Anti-spam law could mean headaches for small businesses

Small businesses that use e-mail for marketing and promotions are being urged to get ready for new anti-spam rules taking effect July 1.Requirements-and-Enforcement-of-CASL

Canada’s Anti-Spam Legislation, or CASL, is believed to be the toughest law of its kind in the world. It is aimed at cracking down on phishers, identity thieves, and the sheer volume of unwanted e-mail that clogs inboxes daily.

Legal experts and business groups worry that mom-and-pop shops could unwittingly find themselves in breach of the law if they don’t take steps to protect themselves.

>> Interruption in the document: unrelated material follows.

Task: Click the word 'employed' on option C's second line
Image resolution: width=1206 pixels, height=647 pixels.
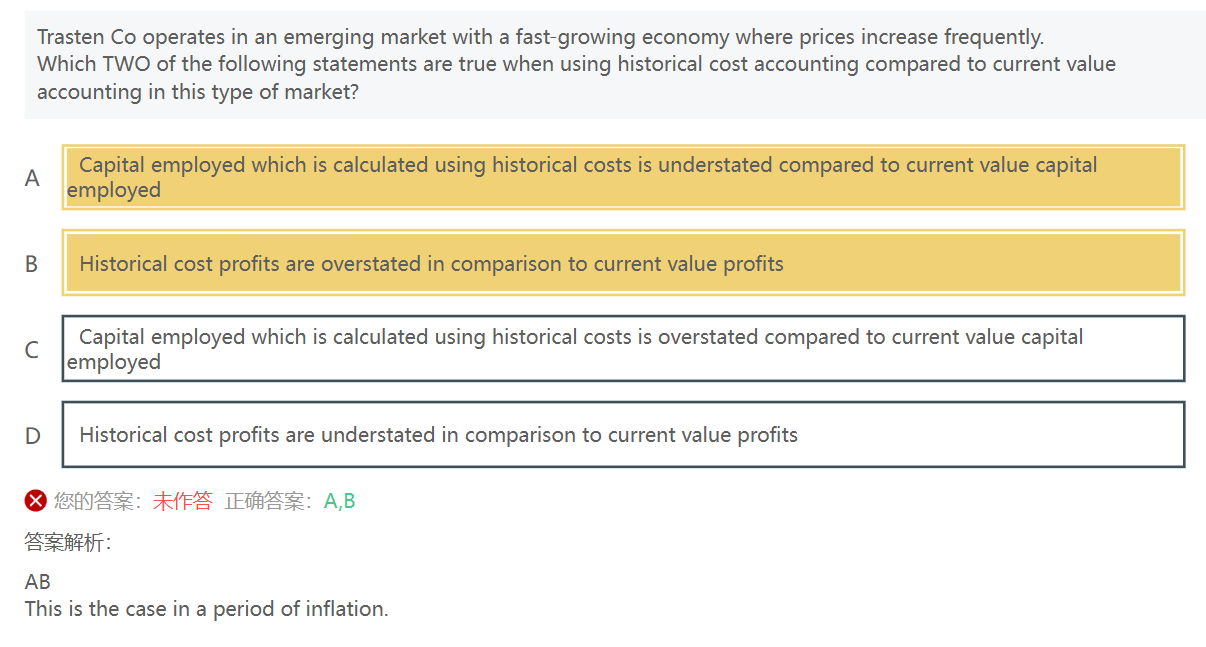Action: (114, 362)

Under the new law, businesses will no longer be able to send commercial electronic communications — including e-mail and text messages — unless they can prove they have the consent of the recipient. That means that companies who regularly send out such communications must ask their clients and customers for permission to continue doing so before the July 1 deadline.

It also means that all commercial e-mail communications sent by businesses must contain an “unsubscribe” button. Failing to honour unsubscribe requests will become an offence under the new legislation.

There are exceptions to the new rules. For example, if a company has an existing business relationship with a client, it is allowed to continue to send that client messages for up to two years after the deal has concluded.

For a business that violates the law, the potential consequences are huge. The legislation comes with a maximum penalty of $1 million for an individual and $10 million for an organization. Class action lawsuits will also become possible in 2017.